Lanceurs d’alerte : pas de règles dans le droit du travail

À la session d’hiver 2019, le Conseil des États a adopté le projet du Conseil fédéral concernant la protection des lanceurs d’alerte (13.094), que le Conseil national avait rejeté à la session d’été. Dans le cadre de la procédure d’élimination des divergences, la CAJ-N propose à son conseil, par 20 voix contre 5, de maintenir sa décision et de ne pas entrer en matière sur le projet. Si le Conseil national suit cette proposition, l’objet sera réputé liquidé. La commission estime que le projet en question ne garantirait pas de protection réelle aux travailleurs concernés. Une minorité soutient les propositions du Conseil fédéral et propose d’entrer en matière.

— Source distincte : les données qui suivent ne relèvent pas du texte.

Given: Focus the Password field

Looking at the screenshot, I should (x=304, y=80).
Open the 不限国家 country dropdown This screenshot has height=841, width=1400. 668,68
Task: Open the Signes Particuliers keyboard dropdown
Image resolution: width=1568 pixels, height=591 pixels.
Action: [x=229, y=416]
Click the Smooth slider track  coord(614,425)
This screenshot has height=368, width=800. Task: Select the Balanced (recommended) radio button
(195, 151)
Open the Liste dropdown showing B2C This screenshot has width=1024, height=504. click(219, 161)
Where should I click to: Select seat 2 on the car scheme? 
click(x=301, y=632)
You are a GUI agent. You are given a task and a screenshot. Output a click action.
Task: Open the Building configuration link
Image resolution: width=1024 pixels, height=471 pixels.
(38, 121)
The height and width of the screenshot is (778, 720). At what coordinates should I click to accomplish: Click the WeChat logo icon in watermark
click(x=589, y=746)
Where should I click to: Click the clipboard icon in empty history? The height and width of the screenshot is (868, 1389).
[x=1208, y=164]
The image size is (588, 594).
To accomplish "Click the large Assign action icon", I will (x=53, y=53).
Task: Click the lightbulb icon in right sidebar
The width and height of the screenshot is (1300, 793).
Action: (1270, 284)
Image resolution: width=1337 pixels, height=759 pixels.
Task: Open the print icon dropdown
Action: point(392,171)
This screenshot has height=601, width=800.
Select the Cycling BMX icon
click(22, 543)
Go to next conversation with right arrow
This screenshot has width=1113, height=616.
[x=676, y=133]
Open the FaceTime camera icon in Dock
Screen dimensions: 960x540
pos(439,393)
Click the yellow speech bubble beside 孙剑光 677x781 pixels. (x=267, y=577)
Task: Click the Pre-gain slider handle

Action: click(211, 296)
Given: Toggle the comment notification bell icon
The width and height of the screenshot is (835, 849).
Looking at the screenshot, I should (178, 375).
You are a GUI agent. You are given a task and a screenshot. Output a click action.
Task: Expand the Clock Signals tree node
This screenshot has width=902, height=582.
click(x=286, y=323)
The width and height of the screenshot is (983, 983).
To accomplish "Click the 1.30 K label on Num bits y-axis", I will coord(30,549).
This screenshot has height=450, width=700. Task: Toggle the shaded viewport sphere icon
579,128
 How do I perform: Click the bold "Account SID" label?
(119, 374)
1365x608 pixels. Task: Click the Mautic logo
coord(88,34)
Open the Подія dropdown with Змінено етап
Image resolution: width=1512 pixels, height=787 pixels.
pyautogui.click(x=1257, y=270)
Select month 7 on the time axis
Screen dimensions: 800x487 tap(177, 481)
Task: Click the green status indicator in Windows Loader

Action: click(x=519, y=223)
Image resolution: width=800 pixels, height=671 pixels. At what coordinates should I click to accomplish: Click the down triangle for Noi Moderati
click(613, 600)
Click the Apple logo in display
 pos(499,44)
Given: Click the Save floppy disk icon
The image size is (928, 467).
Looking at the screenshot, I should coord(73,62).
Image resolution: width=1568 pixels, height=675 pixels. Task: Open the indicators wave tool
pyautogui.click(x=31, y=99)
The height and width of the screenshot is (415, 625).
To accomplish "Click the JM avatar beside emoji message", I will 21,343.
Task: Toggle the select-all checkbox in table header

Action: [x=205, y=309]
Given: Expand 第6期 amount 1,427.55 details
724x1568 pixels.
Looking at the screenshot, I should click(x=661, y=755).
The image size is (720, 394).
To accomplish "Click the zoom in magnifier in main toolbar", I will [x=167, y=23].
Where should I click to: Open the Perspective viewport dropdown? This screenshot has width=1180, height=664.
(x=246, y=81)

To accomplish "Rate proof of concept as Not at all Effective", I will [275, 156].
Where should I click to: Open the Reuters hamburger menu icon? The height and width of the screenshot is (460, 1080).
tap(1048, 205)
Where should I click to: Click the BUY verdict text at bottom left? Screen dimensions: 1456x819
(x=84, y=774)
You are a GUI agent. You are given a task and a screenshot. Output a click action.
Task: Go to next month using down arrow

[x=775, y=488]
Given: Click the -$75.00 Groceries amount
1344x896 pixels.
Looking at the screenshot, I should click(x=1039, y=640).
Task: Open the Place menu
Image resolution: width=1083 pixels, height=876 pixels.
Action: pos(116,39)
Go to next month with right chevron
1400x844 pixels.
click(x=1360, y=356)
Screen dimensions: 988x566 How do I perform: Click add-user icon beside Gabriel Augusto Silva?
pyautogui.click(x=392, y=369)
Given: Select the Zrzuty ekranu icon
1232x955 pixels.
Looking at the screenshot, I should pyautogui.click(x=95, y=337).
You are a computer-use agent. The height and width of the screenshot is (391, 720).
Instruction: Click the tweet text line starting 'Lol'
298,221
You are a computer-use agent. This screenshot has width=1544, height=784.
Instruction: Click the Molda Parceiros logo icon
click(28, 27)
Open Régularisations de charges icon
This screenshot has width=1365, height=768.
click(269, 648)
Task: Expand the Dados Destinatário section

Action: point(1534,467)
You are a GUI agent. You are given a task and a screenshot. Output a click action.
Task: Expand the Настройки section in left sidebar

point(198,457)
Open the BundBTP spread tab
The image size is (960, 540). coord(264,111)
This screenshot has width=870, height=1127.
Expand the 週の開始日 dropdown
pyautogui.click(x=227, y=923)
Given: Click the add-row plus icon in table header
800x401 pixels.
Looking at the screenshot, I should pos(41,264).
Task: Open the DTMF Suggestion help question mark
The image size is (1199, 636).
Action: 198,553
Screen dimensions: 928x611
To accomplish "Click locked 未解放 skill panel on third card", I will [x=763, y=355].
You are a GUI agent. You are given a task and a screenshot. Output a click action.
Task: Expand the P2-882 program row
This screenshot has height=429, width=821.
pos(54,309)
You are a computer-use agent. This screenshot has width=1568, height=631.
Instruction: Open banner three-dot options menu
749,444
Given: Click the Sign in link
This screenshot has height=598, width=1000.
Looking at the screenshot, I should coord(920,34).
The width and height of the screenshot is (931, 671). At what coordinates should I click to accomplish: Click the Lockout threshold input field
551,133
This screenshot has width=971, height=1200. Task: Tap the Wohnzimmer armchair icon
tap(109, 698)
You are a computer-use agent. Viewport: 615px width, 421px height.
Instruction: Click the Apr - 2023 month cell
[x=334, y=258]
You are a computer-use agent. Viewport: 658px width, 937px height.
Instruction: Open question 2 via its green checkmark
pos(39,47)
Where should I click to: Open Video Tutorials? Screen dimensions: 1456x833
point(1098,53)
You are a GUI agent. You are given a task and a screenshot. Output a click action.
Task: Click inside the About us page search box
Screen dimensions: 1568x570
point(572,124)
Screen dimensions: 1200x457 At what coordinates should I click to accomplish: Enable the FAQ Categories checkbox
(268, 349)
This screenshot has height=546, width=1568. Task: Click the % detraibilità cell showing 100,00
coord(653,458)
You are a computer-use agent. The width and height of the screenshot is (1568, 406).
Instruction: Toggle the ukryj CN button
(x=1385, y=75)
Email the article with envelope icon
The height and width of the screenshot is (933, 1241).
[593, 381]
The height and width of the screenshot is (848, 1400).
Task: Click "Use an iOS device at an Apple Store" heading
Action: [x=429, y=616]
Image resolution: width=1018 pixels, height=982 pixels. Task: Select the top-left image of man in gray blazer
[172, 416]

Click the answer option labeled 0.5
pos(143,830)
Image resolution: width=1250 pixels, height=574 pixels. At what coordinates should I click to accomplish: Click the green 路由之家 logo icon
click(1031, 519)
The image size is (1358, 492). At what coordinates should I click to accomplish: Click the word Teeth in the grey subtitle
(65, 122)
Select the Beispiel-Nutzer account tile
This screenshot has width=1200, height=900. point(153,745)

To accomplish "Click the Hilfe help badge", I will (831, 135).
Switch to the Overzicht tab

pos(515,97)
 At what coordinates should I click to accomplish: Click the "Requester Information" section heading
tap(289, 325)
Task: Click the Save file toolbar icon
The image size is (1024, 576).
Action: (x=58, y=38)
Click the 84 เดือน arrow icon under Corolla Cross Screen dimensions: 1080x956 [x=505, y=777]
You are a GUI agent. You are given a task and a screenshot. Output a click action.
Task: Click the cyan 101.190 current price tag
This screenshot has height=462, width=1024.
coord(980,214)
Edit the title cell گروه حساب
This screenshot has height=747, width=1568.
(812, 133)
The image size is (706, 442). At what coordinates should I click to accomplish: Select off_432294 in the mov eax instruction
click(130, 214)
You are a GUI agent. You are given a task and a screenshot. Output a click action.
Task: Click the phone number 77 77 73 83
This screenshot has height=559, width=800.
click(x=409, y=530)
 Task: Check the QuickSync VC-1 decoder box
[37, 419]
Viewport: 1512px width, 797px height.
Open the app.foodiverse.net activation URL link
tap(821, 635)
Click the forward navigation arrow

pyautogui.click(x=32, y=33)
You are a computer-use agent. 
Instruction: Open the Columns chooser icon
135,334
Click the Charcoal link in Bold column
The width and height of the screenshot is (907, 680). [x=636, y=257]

Élimination des divergences concernant le droit de l’expropriation

S’écartant du point de vue du gouvernement, les deux conseils avaient décidé, en première lecture, qu’il faudrait désormais prévoir, dans le droit de l’expropriation, une indemnisation plus élevée pour les terrains cultivables (18.057). Une divergence subsistait s’agissant du montant de l’indemnité. Par 14 voix contre 11, la CAJ-N a décidé de se ranger à l’avis du Conseil des États : elle propose ainsi à son conseil d’approuver la règle voulant que l’indemnité corresponde à trois fois le prix maximal déterminant. Une minorité souhaite maintenir une indemnité équivalant à six fois ce prix. Une autre minorité propose de biffer la disposition spéciale. Par ailleurs, la commission maintient à l’unanimité le principe selon lequel les membres des commissions d’estimation doivent être soumis aux mêmes règles que les membres des tribunaux fédéraux en ce qui concerne la durée de fonction.

La commission a siégé les 30 et 31 janvier 2020 à Berne, sous la présidence de la conseillère nationale Laurence Fehlmann Rielle (PS/GE).